The scanner analyzes your robots.txt for AI bot rules. We check which AI crawlers you allow and which you block, and whether you have a deliberate strategy (rather than no rules at all). This is part of both the AEO — bibliotheekterm score and the Agent Readiness score.
Frequently asked questions
Should I allow or block AI bots?
This depends on your goals. If you want to be cited in AI answers (AEO), allow at minimum GPTBot, PerplexityBot, and ClaudeBot. If you want to protect your content from AI training without citation, block Google-Extended, CCBot, and Bytespider.

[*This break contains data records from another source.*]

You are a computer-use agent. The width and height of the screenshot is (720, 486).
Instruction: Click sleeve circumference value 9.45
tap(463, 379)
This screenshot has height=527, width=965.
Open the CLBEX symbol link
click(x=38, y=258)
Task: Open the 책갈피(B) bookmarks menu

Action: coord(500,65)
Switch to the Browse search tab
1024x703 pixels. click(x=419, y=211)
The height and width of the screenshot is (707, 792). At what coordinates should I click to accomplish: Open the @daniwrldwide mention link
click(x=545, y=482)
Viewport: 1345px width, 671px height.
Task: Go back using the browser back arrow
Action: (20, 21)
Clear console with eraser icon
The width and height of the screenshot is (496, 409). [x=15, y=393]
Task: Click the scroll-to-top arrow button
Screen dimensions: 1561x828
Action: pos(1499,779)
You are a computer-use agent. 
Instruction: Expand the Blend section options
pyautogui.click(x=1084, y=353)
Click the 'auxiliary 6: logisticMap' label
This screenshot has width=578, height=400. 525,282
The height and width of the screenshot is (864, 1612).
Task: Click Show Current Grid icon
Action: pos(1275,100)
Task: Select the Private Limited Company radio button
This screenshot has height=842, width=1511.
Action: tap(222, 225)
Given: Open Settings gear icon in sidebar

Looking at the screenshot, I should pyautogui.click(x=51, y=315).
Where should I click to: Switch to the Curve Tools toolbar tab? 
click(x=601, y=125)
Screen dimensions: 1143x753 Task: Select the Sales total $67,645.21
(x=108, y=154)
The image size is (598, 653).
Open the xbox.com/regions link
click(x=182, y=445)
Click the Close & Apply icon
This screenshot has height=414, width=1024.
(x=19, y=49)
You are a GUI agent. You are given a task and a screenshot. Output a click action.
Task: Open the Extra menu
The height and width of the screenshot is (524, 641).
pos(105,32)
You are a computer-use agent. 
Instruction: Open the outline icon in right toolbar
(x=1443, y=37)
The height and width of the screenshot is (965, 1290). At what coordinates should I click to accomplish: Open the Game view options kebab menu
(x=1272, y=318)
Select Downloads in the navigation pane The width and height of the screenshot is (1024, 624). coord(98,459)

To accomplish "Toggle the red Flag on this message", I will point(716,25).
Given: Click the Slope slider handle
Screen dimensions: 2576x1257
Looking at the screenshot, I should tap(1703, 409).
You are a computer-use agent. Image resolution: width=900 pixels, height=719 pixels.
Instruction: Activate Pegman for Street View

Most businesses choose a middle ground: allow search-related bots, block training-only bots.
Do AI bots actually respect robots.txt?
Major AI companies (OpenAI, Anthropic, Google, Perplexity) respect robots.txt. This is in their own interest: websites blocking AI bots because they ignore robots.txt would harm the ecosystem. Smaller or lesser-known bots are less reliable. Robots.txt is a convention, not legal protection.
Can I block AI bots with HTTP headers instead of robots.txt?
Yes. You can use the X-Robots-Tag HTTP header with directives like "noai" or "noimageai" for specific pages. This provides more granular control than robots.txt, which only works at the path level. The meta tag <meta name="robots" content="noai"> works similarly at the page level.
What if I have no AI bot rules in my robots.txt?
If you have no specific rules for AI bots, they follow the default User-agent: * rules. If you have no restrictions there either, all bots (including AI bots) may crawl your entire site. It's wise to make a deliberate choice and document it in your robots.txt.
Do AI bot user agents change regularly?
Major AI companies document their user agents and announce changes in advance. However, new bots are regularly added as more companies launch AI products. It's advisable to review your robots.txt at least quarterly and add new AI bots to your policy.